Member of the State Boundary Commission
- In office November 18, 2005 – November 15, 2013
- Preceded by: Jeffrey Ishbia
- Succeeded by: Dennis L. Schornack

Ypsilanti Charter Township Supervisor
- In office November 20, 2004 – November 20, 2008
- Preceded by: Karen Lovejoy Roe
- Succeeded by: Brenda Stumbo

Member of the Michigan House of Representatives from the 54th district
- In office January 1, 1999 – December 31, 2004
- Preceded by: Kirk Profit
- Succeeded by: Alma Wheeler Smith

Ypsilanti Charter Township Treasurer
- In office 1976–1998

Personal details
- Born: November 8, 1941 (age 84) Ypsilanti, Michigan
- Party: Democratic

= Ruth Ann Jamnick =

American politician (born 1941)

Ruth Ann Jamnick (born November 8, 1941) was a Democratic member of the Michigan House of Representatives. Prior to her election to the House, Jamnick served 22 years as the Ypsilanti Township Treasurer, and she served one term as that township's supervisor following her time in the House.

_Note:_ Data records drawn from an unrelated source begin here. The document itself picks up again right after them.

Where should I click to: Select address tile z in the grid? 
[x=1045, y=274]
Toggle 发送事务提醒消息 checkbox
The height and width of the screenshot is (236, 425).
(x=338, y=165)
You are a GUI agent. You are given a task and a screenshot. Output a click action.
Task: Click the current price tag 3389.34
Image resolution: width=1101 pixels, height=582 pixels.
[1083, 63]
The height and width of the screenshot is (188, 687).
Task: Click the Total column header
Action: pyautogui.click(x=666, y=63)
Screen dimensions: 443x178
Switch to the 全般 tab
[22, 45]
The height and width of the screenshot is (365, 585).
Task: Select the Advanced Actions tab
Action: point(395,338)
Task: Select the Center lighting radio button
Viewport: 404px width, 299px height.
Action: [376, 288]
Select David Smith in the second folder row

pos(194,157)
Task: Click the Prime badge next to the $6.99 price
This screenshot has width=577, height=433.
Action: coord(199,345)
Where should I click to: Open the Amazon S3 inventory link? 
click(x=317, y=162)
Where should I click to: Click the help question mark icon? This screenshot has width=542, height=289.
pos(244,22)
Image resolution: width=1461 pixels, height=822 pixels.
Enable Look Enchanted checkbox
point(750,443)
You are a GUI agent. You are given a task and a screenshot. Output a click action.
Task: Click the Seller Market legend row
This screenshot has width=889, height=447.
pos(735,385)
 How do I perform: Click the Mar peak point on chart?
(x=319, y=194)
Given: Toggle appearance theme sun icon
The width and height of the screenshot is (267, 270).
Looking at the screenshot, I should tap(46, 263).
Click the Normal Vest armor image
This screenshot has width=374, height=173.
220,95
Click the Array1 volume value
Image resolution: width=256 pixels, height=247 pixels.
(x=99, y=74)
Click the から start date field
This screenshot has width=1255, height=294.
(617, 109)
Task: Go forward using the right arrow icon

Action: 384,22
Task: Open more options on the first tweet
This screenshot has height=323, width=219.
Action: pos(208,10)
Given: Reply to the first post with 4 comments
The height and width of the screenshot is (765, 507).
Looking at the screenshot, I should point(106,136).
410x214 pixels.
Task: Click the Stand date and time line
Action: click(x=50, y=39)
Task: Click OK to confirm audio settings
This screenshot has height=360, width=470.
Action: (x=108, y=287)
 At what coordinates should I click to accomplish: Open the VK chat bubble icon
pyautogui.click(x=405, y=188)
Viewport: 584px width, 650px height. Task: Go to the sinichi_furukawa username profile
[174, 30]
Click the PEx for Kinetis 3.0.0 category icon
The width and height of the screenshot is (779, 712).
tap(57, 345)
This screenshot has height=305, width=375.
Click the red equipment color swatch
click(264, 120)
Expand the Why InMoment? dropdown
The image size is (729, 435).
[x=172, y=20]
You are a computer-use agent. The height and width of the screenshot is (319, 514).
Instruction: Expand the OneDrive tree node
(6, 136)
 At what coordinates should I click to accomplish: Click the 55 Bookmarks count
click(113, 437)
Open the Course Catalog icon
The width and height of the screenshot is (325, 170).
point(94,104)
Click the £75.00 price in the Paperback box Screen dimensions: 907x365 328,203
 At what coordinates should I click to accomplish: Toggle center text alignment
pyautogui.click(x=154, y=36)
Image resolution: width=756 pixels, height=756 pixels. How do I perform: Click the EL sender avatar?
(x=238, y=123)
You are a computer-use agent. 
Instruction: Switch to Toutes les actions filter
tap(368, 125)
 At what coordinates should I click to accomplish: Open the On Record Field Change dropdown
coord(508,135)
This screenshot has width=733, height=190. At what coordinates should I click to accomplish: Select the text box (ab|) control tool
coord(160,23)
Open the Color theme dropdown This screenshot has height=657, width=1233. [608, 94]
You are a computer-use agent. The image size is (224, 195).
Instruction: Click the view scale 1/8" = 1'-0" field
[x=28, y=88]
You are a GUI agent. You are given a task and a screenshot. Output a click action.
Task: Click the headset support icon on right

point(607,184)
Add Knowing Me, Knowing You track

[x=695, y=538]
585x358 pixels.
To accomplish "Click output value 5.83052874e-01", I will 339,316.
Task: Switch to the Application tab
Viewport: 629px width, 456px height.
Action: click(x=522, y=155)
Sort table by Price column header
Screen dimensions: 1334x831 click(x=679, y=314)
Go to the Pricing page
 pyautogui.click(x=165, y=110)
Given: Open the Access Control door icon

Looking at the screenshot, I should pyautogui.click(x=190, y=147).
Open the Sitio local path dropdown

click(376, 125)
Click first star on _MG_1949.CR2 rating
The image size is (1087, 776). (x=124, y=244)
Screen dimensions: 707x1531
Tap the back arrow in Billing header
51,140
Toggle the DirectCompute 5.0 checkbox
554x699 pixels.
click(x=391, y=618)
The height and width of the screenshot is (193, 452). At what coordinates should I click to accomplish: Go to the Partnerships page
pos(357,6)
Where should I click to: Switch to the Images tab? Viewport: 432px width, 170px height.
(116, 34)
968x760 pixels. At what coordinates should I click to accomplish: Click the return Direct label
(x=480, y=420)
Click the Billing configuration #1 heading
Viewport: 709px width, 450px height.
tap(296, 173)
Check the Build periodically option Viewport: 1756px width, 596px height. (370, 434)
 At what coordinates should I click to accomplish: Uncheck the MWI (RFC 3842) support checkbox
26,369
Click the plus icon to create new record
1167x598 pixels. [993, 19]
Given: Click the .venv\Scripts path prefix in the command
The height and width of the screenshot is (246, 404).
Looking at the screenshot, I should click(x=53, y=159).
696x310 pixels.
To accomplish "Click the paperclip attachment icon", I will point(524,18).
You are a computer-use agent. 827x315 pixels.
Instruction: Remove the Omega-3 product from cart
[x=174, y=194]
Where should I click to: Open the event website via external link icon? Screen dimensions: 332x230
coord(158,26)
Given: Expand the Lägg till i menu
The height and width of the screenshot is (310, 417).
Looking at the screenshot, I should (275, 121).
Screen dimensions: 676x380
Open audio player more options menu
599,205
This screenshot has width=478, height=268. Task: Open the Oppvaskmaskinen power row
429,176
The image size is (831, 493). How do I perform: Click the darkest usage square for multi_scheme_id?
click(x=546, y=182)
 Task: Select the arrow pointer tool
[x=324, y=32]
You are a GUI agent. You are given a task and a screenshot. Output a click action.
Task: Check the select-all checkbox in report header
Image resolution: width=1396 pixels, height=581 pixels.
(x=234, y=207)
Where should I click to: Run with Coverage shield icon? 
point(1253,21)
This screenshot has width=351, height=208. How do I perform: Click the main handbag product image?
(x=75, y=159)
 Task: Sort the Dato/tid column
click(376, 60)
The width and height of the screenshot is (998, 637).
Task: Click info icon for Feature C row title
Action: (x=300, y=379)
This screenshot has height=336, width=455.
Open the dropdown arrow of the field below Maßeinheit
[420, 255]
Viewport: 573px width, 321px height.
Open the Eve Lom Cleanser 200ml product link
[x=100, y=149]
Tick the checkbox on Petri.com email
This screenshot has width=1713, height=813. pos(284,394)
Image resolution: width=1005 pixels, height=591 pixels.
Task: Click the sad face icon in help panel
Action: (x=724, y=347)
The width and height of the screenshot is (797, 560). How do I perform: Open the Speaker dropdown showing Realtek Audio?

Jamnick also served as a member of the State Boundary Commission from 2005 to 2013. She was also a member of the Washtenaw County chapter of the Michigan Townships Association and as the association's second vice president. Jamnick was the Ypsilanti Township delegate to the Southeast Michigan Council of Governments (SEMCOG), and is a past chair of the Washtenaw County United Way.